As far as packaging goes there is little to complain about here, everything is contained in its own compartment, and the box itself can handle getting dropped without harming the precious components inside. You will need to find an especially careless courier to damage this unit in transit, which is an excellent thing in the world of online retail.
Now that we have made our way inside, we can finally see what power supplies look like within the Republic of Gamers, presenting us with an angular look with a diagonally stripped fan grill which features a painted ROG eye logo on top as well as ROG lettering.
We can also see a lot of exposed screw points, adding a rugged feel to the unit, while also making the power supply appear easy to disassemble, not that we recommend dismantling your PSU.
When looking at both the 850W (top) and 1200W (bottom) ROG Thor units, we can see that both feature similar designs, with the 1200W being 30mm longer, making it 190mm in length. This extra space allows the larger unit to feature a larger RGB illuminated eye logo as well as the volume needed to contain 1200W-grade componentry.
Both units also feature a button on the rear of the unit that allows users to enable or disable the power supply's 0dB fan mode, granting users no fan noise under low loads or the peace of mind that their PSU fan is always gently spinning and dissipating heat.
Both the 850W and 1200W ROG Thor PSUs offer an OLED display on the side of the unit, which allows them to show users how much power is being drawn at any given time.

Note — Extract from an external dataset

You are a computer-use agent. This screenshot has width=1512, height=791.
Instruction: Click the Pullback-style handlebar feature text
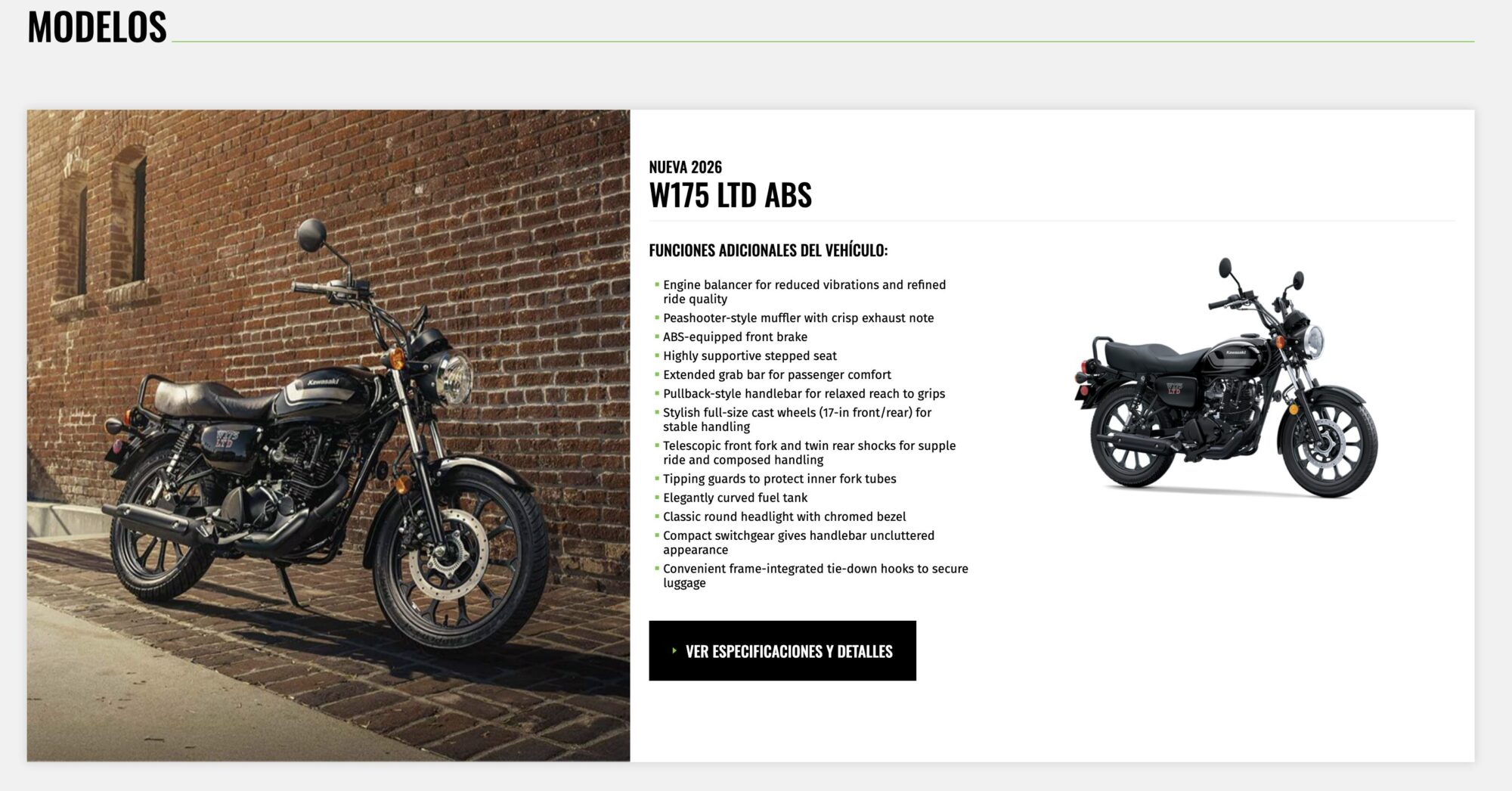tap(804, 394)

This design feature will force users of this power supply to mount this PSU in a "fan-facing-up" orientation in most PC cases, as otherwise the text on the unit would be upside down. Cases with a PSU shroud are not ideal for this power supply, as they will typically force users to cover the Thor's ARGB LEDs and its OLED screen, blocking the unit's major selling points.
The ARGB LEDs on this power supply can be controlled using ASUS Aura Sync on any motherboard with an ARGB LED header. I wonder how these powered elements will impact the PSU's efficiency ratings.
As expected the 1200W Thor PSU features more power outputs than it's little brother, with both PSUs featuring a single 24-pin connection, two 8/4-pin CPU/EPS power connectors, twelve SATA connections, five Molex connections and a single floppy connector.
The only difference between each unit is in its PCIe connections, with the 850W model featuring four 8/6-pin PCIe power connectors while the 1200W model offers up to eight PCIe 8/6-pin connectors.
Looking at the cables below, we can see that the most important cables are all individually sleeves, including the 24-pin, the 8-pin EPS cables and four of the 8/6-pin PCIe connections with the 1200W unit. The other 8/6-pins (which are unlikely to be used by most builders) are sleeved together with a plastic braid.
The Molex, Floppy and SATA power cables are all using black plastic cables, all of which are unlikely to be seen from a case window. No major PSU makers ship these cables with individual sleeving, so we don't expect ASUS to do so.
Bundles with all of ASUS' ROG Thor power supplies is a 20% off Cablemod voucher as well as a set of ROG Cablemod cable combs, allowing ROG Thor users to purchase more sleeved cables at a discounter price and to better manage their sleeved cabled wothout the need to purchase cable combs. Nice touch ROG.
Also bundled with the unit is a collection of ROG velcro ties and standard cable ties, both of which will be useful when cleaning up the cabled runs inside your system. The unit also comes with four screws which will allow you to mount the PSU to your case, a standard add-on for most, if not all, ATX power supplies.
Like all power supplies, ASUS needs to stick a certifications sticker onto their unit, with the label being seated at the bottom of the unit, the opposite side of the ROG Thor's 135mm fan. This sticker will be hidden from view in most cases, as ASrecommendscomends placing this PSU in a fan-facing-up configuration, albeit just for aesthetic reasons.